米国株へ投資する理由

昨今の投資ブームでは、日本株よりもGAFAM、NVIDIA、Teslaなどを中心とした米国株へ投資する人の割合が増えています。

なぜ日本株よりも米国株なのかを説明していきますので、「米国株と日本株どちらに投資するべきか」と悩まれている方は、是非参考にして頂ければと思います。


米国株の圧倒的成長

米国株と日本株の株式指数を比較すると、日本株に比べて米国株の方がここ最近では急激に成長しています。

S&P500,TOPIX
出典:Google Finance

直近5年間のパフォーマンスでは、東証株価指数(TOPIX)が+23.66%の成長に対して、米国大型株(S&P500)の成長率は+90.41%と約4倍近い変化を見せています。

なぜ日本株よりも米国株の方が成長しているかというと、理由はいくつもあります。

その1つが「会社の役割の違い」です。


米国企業の役割

米国企業の役割は「会社の利益を大きくして、株主に利益を還元すること」です。

だからこそ、会社の利益が減る、株価が落ちる、配当金が少ないなどの理由につながる経営幹部やリーダーがいれば、即解雇することも普通です。


米国企業には、個人の生活を保護するような役割はありません。

あくまでも、会社の利益が優先されます。

逆に言えば、会社の利益を大きくした経営者や貢献度が高い従業員に関しては多額の報酬が支払われることも、米国の企業文化と言えるでしょう。


雇用は政府が守る

じゃあ、米国企業で働く従業員は「誰が守るの?」ってことですが、それは「政府」です。

世界大恐慌が起きた1930年代の米国では、ニューディール政策で失業者の大量雇用を創出したり、2020年3月に起きたコロナウイルスによるバンデミック以降では、IMFの発表によると4兆ドル(約476兆円)規模の経済対策を行い失業率をコロナ前まで回復させるなど、政府が強力にバックアップする役割があるわけです。



【米国企業の役割 まとめ】
  • 利益追求と株主還元が目的
  • 雇用は政府が責任を取る

日本企業の役割

一方、日本での会社の役割は米国同様に「利益を追う」という目的もあるのですが、それに加えて「労働者の生活を保護するような社会福祉的な機能」も同時に求められてます。

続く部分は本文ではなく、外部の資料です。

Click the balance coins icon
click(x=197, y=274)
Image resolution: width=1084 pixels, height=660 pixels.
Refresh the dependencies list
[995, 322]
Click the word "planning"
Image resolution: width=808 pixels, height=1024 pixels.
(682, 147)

それは労働基準法16条から始まり、年功序列、終身雇用などの制度があるように、能力に関わらず社歴が長ければ給料は高く、若くてパフォーマンスの高い社員よりも高い報酬をもらうことが「当たり前」とされていますよね。

岸田総理大臣が企業に賃上げを求めたように、政府は国民の雇用を守る事を企業へ責任転嫁するのも日本の文化です。



これらの制度を従業員目線で考えると、人生のライフステージを考えれば、歳を取るほど養育費や住宅ローン、介護費用などのお金が必要になっていくので、年齢を重ねてから減給されるリスクやリストラされてしまう危険が低いという点がメリットだと思います。

しかし、会社側から見ると、能力に比例せず給料が支払われるため、怠けてしまう人が出てきたり、無駄な給料を払い続ける分、企業の利益が圧迫され、設備投資や優秀な人材への投資が滞ってしまい、結果として企業の長期的な成長が妨げられることになります。

【日本企業の役割 まとめ】
  • 雇用を守りつつ利益も追求
  • 政府は企業へ責任転嫁している

会社の役割の違い

日米の企業役割の違いを考えると、雇用を守りながら利益を出さなければいけない日本企業が米国企業よりも高い成長率を維持するのは、至難の業です。

加えて、世界の労働賃金や物価が上昇している中、日本は25年間デフレが続いているわけですから、今後も円安が進み、海外の商品を輸入するにもコストが嵩んでしまい、結果として貧乏になるわけです。

このような情勢を考えると、日本株への投資よりも米国株投資に利があると言わざるを得ません。